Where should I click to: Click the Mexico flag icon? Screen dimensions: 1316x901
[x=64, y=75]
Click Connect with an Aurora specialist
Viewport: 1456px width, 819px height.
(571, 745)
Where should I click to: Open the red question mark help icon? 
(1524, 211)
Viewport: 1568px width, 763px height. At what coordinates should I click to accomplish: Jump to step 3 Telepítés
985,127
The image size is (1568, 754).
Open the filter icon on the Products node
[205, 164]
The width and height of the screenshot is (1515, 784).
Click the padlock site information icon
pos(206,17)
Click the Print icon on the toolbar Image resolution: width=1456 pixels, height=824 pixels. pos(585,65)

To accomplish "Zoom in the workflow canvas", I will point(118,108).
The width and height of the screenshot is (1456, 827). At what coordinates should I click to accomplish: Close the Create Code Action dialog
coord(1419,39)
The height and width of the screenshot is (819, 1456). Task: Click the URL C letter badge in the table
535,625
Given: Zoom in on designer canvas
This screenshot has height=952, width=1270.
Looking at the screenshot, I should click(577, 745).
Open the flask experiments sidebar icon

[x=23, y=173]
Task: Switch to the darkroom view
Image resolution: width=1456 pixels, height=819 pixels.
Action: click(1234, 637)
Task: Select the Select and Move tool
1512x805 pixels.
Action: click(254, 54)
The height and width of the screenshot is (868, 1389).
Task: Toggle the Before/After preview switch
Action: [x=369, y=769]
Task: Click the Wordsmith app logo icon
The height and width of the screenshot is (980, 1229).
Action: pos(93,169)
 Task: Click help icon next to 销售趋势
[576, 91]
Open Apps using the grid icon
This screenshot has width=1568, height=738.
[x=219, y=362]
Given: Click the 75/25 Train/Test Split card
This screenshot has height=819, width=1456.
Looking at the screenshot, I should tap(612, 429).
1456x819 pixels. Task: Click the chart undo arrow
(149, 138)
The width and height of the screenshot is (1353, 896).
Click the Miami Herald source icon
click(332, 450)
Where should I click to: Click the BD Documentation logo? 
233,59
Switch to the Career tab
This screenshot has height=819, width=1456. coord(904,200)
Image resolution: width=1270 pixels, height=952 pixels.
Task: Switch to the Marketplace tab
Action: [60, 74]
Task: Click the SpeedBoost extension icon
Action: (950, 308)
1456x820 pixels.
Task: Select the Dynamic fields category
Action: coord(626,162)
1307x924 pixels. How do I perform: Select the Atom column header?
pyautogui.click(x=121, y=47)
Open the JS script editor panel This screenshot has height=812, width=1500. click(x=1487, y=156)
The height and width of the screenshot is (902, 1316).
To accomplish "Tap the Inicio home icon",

* Problem to solve *
If a line of the entries contains "Zoom", it counts; give the total of such lines and nothing more.

* Expected answer *
2